◆ **Work required**: Every line below from the one containing "February 2020 (410, 1341)" through the one containing "May 2023 (404, 832)" must be transcribed exactly. Omit all lines outside that stretch.
○ ○ ○ ○ ○ ○ ○
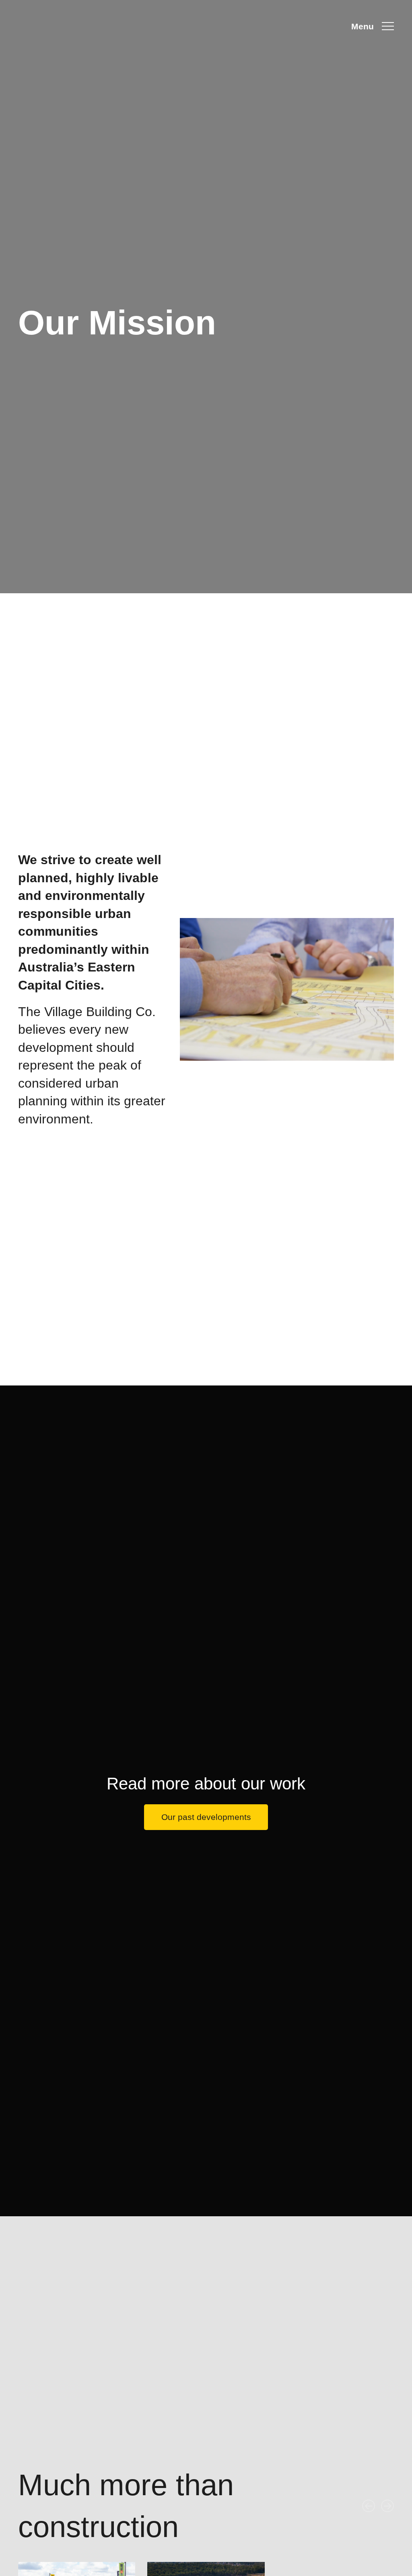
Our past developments (206, 1817)
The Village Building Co (64, 26)
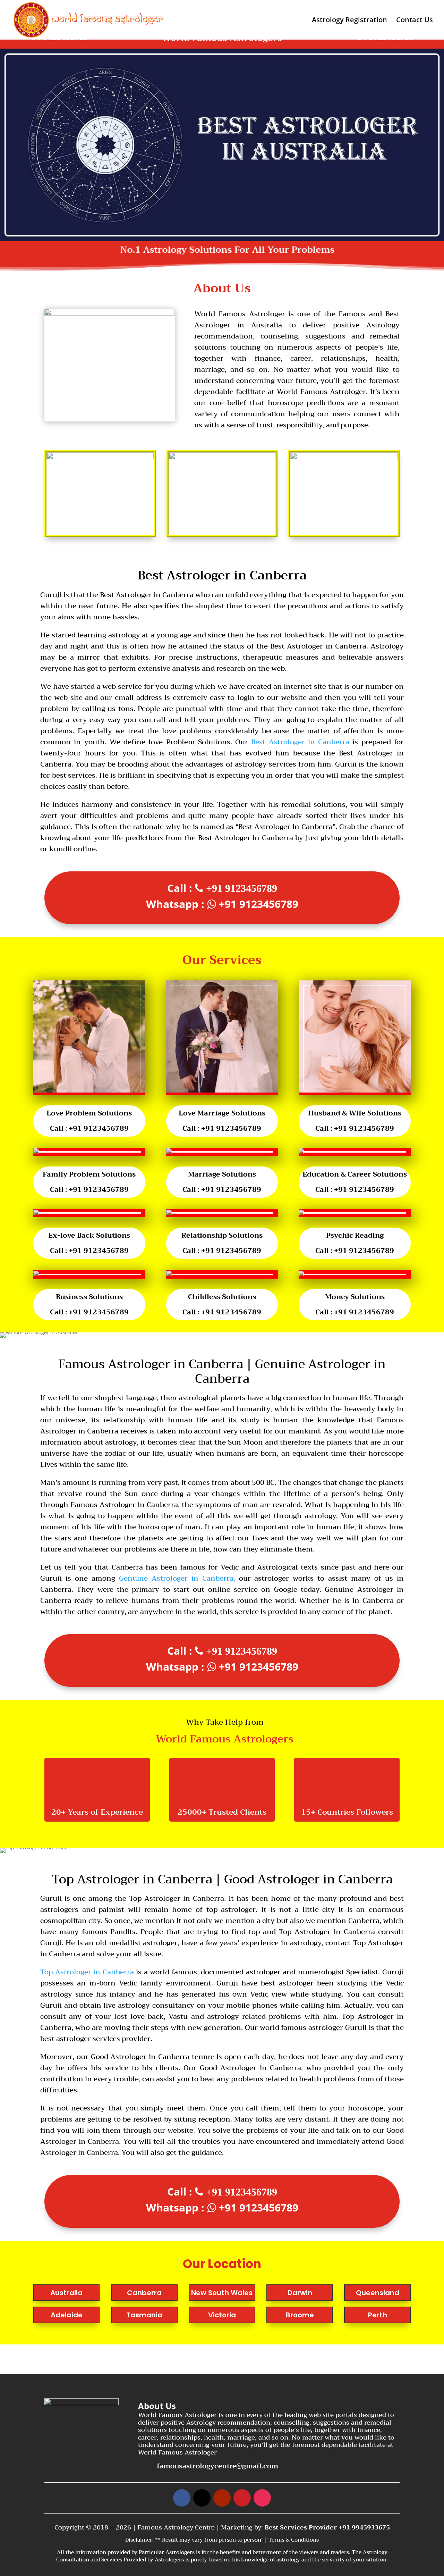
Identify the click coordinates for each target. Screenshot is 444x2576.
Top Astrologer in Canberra (87, 1972)
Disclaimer (138, 2539)
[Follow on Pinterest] (242, 2498)
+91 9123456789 (241, 888)
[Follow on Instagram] (262, 2498)
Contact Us (414, 20)
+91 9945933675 (364, 2527)
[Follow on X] (202, 2498)
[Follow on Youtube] (222, 2498)
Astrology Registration (349, 20)
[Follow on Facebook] (181, 2498)
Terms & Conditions (293, 2539)
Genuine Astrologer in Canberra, (177, 1578)
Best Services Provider (302, 2527)
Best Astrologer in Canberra (300, 742)
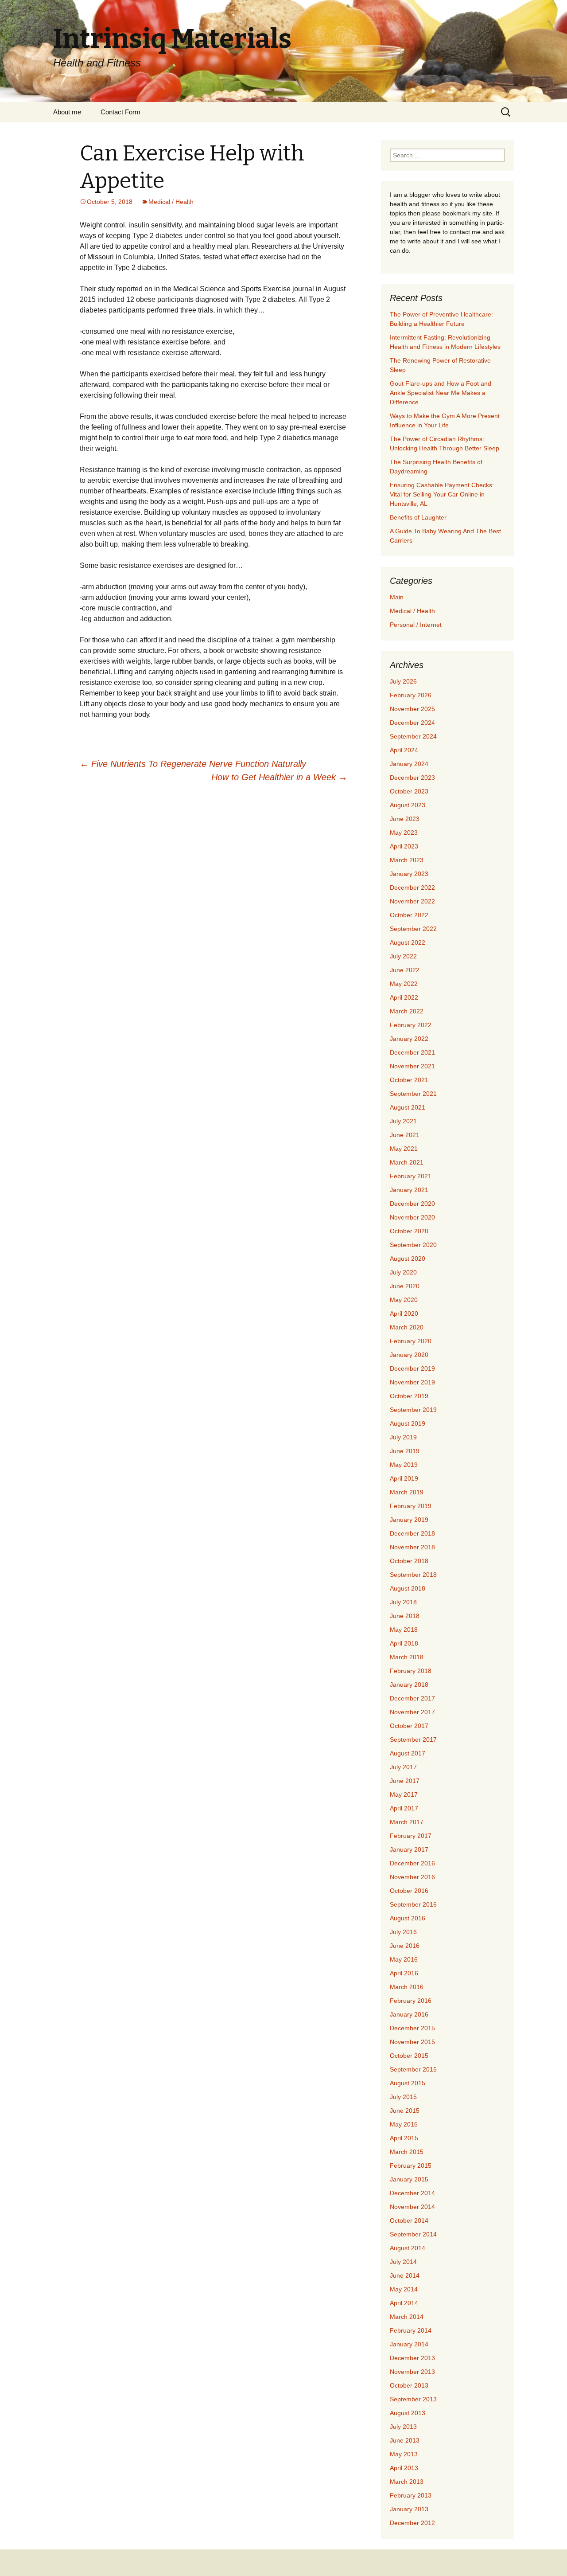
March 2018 (406, 1657)
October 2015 (409, 2055)
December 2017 (412, 1698)
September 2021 (413, 1093)
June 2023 (404, 818)
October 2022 (409, 915)
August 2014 (407, 2248)
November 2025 (412, 708)
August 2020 (407, 1258)
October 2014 (409, 2220)
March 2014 (406, 2316)
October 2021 (409, 1079)
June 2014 (404, 2275)
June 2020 (404, 1286)
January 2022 (409, 1038)
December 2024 (412, 722)
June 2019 (404, 1450)
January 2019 (409, 1519)
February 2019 (410, 1505)
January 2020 (409, 1354)
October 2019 (409, 1395)
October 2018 (409, 1560)
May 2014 (404, 2289)
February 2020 (410, 1341)
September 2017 (413, 1739)
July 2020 (403, 1272)
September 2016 (413, 1904)
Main (397, 597)
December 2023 (412, 777)
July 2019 (403, 1437)
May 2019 (404, 1464)
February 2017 (410, 1835)
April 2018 (404, 1643)
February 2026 (410, 695)
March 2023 (406, 860)
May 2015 (404, 2124)
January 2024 (409, 763)
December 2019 (412, 1368)
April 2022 (404, 997)
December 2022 (412, 887)
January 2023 (409, 873)
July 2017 (403, 1767)
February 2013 (410, 2495)
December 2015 (412, 2028)
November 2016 (412, 1876)
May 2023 (404, 832)
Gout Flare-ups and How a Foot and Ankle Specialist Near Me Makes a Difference (440, 393)
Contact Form (120, 112)
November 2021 (412, 1066)
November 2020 (412, 1217)
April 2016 (404, 1973)
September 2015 (413, 2069)
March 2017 (406, 1821)
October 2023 (409, 791)
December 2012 (412, 2522)
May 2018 (404, 1629)
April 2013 (404, 2467)
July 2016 (403, 1931)
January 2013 (409, 2509)
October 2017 (409, 1725)
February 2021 (410, 1176)
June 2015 (404, 2110)
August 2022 (407, 942)
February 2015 (410, 2165)
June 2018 (404, 1615)
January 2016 (409, 2014)
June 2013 (404, 2440)
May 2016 (404, 1959)
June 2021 (404, 1134)
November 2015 (412, 2041)
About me (67, 112)
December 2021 (412, 1052)
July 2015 (403, 2096)
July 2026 (403, 681)
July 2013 (403, 2426)
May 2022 (404, 983)
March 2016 (406, 1986)
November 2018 (412, 1547)
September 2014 (413, 2234)
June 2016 (404, 1945)
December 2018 (412, 1533)
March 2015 (406, 2151)
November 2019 (412, 1382)
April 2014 (404, 2302)
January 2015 (409, 2179)
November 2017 (412, 1712)
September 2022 (413, 928)
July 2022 (403, 956)
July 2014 (403, 2261)
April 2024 (404, 750)
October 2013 (409, 2385)
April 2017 (404, 1808)
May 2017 (404, 1794)
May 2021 (404, 1148)
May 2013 (404, 2454)
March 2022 (406, 1011)
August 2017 (407, 1753)
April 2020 (404, 1313)
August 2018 (407, 1588)
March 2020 (406, 1327)
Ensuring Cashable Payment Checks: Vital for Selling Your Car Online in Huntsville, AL (442, 494)
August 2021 (407, 1107)
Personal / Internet (416, 624)
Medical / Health (171, 201)
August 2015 (407, 2083)
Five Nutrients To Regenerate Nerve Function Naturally (193, 764)
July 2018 (403, 1602)
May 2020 (404, 1299)
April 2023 (404, 846)
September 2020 (413, 1244)
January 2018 (409, 1684)
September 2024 (413, 736)
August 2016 (407, 1918)
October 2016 (409, 1890)
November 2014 (412, 2206)
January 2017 (409, 1849)
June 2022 (404, 969)
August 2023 (407, 805)
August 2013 (407, 2412)
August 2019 (407, 1423)
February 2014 (410, 2330)
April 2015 (404, 2138)
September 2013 (413, 2399)
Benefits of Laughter (418, 517)
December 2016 (412, 1863)
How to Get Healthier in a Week (279, 777)
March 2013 (406, 2481)
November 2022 (412, 901)
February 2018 (410, 1670)
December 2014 (412, 2193)
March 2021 (406, 1162)
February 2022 (410, 1024)
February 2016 (410, 2000)
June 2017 (404, 1780)
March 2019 (406, 1492)
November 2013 (412, 2371)
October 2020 (409, 1231)
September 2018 (413, 1574)
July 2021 (403, 1121)
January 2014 (409, 2344)
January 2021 (409, 1189)
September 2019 (413, 1409)
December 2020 (412, 1203)
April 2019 (404, 1478)
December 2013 (412, 2357)
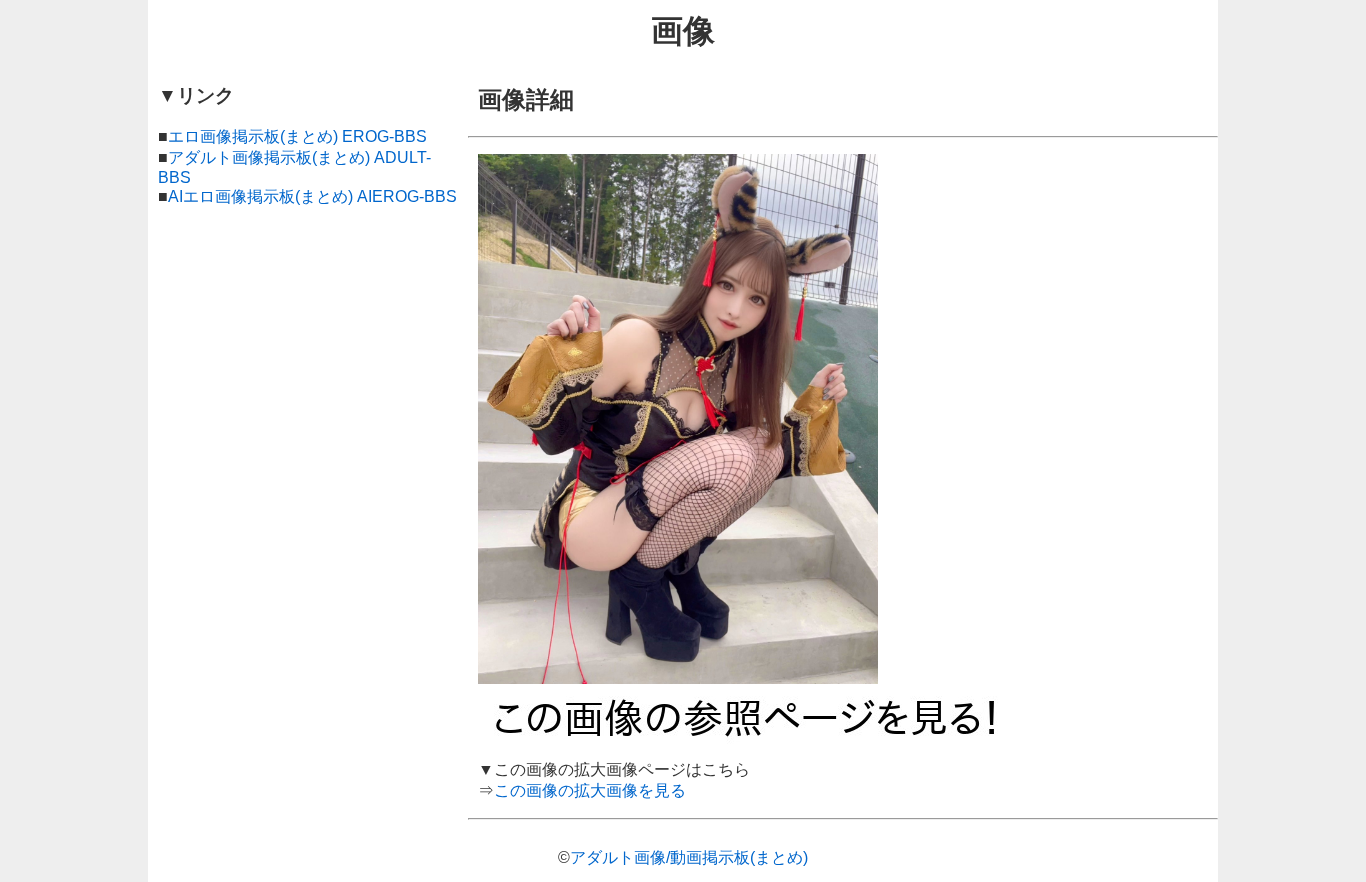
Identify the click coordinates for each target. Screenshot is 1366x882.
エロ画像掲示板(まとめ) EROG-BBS (297, 136)
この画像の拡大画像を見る (590, 790)
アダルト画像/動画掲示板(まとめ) (689, 857)
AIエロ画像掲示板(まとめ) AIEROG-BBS (312, 196)
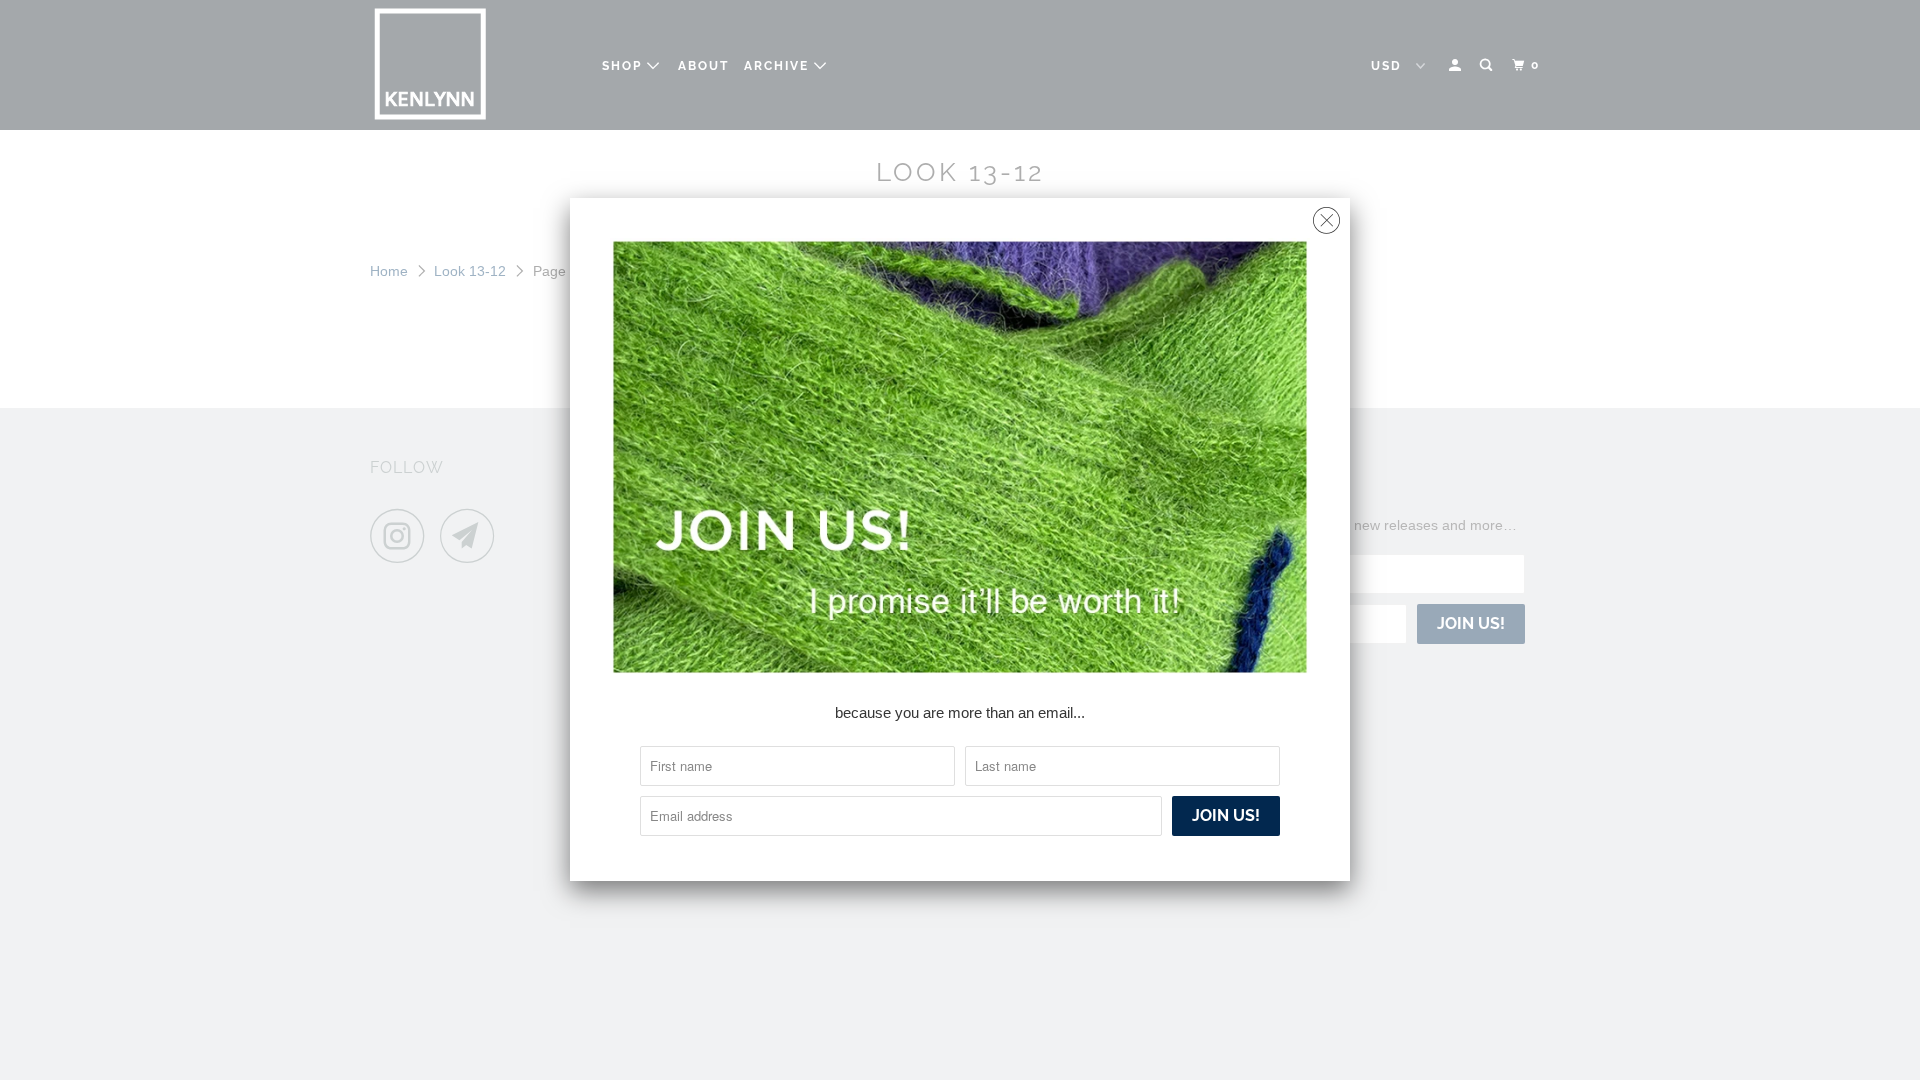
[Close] (1326, 215)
○ ○ ○ ○ ○ ○ ○
◆ **Completed exercise**:
February 2020 (410, 1341)
September 2017 (413, 1739)
July 2020 (403, 1272)
September 2016 (413, 1904)
Main (397, 597)
December 2023 (412, 777)
July 2019 (403, 1437)
May 2019 (404, 1464)
February 2017 (410, 1835)
April 2018 (404, 1643)
February 2026 (410, 695)
March 2023 (406, 860)
May 2015 (404, 2124)
January 2024 (409, 763)
December 2019 (412, 1368)
April 2022 (404, 997)
December 2022 (412, 887)
January 2023 (409, 873)
July 2017 (403, 1767)
February 2013 (410, 2495)
December 2015 (412, 2028)
November 2016 (412, 1876)
May 2023 (404, 832)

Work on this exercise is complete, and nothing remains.